Task details: The expected output is exactly the lines below, starting at the line with "The width and height of the screenshot is (1080, 2400)." and ending at the line with "Click the Query", both included; no other line belongs in it.

Provided data:
═══
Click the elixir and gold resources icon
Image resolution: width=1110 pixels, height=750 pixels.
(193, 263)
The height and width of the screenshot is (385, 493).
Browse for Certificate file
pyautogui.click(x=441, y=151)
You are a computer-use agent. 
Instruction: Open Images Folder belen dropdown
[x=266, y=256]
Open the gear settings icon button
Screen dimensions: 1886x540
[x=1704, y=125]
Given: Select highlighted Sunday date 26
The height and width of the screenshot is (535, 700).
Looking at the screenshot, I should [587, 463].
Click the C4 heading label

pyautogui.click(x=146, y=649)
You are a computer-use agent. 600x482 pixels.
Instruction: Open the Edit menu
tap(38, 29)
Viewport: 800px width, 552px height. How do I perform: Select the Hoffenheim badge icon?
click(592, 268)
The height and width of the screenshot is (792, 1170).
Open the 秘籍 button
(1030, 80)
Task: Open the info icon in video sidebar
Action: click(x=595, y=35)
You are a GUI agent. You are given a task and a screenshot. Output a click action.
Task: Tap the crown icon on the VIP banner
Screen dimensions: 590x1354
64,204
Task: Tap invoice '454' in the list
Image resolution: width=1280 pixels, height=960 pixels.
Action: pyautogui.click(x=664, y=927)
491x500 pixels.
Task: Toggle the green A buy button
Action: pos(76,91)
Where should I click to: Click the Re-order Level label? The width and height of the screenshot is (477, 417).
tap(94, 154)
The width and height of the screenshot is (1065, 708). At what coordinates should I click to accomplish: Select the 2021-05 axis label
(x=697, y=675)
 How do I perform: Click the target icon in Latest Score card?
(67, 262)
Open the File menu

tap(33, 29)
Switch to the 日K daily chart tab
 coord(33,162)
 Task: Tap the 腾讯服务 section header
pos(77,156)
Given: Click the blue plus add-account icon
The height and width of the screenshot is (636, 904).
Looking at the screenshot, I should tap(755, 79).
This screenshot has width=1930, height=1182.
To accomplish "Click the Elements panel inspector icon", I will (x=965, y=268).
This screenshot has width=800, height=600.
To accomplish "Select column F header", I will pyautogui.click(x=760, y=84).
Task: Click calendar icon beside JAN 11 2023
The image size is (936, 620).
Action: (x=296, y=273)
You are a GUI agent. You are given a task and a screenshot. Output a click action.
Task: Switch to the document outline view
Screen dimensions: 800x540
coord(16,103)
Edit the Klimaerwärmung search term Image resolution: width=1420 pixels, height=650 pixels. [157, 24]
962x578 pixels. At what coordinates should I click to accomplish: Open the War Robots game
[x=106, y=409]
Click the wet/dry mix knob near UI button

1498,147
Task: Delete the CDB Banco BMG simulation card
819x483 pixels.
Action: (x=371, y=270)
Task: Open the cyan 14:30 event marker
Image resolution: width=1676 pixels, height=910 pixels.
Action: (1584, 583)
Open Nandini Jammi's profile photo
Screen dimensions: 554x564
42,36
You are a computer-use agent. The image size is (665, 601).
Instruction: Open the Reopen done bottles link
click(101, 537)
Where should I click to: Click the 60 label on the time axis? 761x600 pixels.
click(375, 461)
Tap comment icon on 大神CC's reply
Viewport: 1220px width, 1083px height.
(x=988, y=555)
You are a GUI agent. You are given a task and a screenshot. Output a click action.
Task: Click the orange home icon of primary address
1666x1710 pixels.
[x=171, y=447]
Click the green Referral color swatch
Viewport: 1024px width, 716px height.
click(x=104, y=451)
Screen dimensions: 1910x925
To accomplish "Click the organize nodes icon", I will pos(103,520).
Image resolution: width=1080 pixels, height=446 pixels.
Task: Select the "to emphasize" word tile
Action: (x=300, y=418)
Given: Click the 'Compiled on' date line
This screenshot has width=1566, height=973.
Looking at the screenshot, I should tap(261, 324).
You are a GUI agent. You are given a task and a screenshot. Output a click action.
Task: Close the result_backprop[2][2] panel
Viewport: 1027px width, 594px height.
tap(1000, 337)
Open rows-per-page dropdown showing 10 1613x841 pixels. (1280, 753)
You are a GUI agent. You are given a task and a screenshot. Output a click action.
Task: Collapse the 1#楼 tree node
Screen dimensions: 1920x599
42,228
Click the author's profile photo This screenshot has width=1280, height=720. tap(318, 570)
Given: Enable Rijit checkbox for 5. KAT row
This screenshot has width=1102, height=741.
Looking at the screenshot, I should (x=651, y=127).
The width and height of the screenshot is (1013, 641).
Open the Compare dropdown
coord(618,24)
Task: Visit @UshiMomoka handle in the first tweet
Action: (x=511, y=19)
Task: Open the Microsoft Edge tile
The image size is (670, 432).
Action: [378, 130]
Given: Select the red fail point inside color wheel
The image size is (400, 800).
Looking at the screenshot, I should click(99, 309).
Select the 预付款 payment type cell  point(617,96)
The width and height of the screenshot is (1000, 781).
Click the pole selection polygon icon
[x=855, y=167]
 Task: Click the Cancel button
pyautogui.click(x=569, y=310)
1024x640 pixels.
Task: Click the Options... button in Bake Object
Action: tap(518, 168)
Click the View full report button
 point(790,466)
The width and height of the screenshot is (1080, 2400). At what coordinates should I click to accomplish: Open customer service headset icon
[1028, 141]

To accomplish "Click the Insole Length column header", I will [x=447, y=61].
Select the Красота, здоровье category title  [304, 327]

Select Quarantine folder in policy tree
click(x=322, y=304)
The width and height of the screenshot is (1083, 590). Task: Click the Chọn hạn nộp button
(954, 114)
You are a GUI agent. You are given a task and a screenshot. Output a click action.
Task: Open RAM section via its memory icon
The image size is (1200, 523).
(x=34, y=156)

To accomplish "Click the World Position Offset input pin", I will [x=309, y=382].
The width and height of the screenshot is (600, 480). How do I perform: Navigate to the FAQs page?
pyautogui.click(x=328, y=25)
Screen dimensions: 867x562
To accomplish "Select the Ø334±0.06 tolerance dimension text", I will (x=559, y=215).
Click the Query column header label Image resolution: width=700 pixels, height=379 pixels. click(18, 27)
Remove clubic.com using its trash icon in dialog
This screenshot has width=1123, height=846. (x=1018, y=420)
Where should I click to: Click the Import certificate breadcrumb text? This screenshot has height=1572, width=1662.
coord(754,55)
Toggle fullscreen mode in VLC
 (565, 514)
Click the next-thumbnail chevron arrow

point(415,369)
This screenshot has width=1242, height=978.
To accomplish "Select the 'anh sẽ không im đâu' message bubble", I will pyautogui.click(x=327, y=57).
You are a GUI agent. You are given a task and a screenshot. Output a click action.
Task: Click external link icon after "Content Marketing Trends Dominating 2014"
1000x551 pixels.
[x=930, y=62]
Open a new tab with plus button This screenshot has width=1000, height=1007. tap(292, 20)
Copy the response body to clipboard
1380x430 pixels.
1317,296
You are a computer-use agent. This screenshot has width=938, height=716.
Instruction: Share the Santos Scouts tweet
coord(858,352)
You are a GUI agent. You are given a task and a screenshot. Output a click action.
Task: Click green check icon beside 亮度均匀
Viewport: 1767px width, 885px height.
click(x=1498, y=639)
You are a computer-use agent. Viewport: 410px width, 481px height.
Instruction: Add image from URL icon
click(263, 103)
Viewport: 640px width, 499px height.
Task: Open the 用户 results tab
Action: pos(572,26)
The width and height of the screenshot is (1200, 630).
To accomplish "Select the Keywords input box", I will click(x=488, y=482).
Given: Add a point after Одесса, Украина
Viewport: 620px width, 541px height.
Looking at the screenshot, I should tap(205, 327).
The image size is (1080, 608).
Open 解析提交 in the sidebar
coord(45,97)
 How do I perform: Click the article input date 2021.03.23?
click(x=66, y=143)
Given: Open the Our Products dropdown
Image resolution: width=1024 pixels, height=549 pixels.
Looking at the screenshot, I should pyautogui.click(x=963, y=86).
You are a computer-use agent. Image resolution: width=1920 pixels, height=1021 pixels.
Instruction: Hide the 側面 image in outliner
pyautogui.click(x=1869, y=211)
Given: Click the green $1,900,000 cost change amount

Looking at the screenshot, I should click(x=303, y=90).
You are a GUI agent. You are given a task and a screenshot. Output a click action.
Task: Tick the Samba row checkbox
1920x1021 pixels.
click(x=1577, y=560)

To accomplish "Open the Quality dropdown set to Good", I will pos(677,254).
═══
Solution for this exercise:
The width and height of the screenshot is (1080, 2400). At what coordinates should I click to accomplish: Open customer service headset icon
[1028, 141]

To accomplish "Click the Insole Length column header", I will [x=447, y=61].
Select the Красота, здоровье category title  [304, 327]

Select Quarantine folder in policy tree
click(x=322, y=304)
The width and height of the screenshot is (1083, 590). Task: Click the Chọn hạn nộp button
(954, 114)
You are a GUI agent. You are given a task and a screenshot. Output a click action.
Task: Open RAM section via its memory icon
The image size is (1200, 523).
(x=34, y=156)

To accomplish "Click the World Position Offset input pin", I will [x=309, y=382].
The width and height of the screenshot is (600, 480). How do I perform: Navigate to the FAQs page?
pyautogui.click(x=328, y=25)
Screen dimensions: 867x562
To accomplish "Select the Ø334±0.06 tolerance dimension text", I will (x=559, y=215).
Click the Query column header label Image resolution: width=700 pixels, height=379 pixels. click(18, 27)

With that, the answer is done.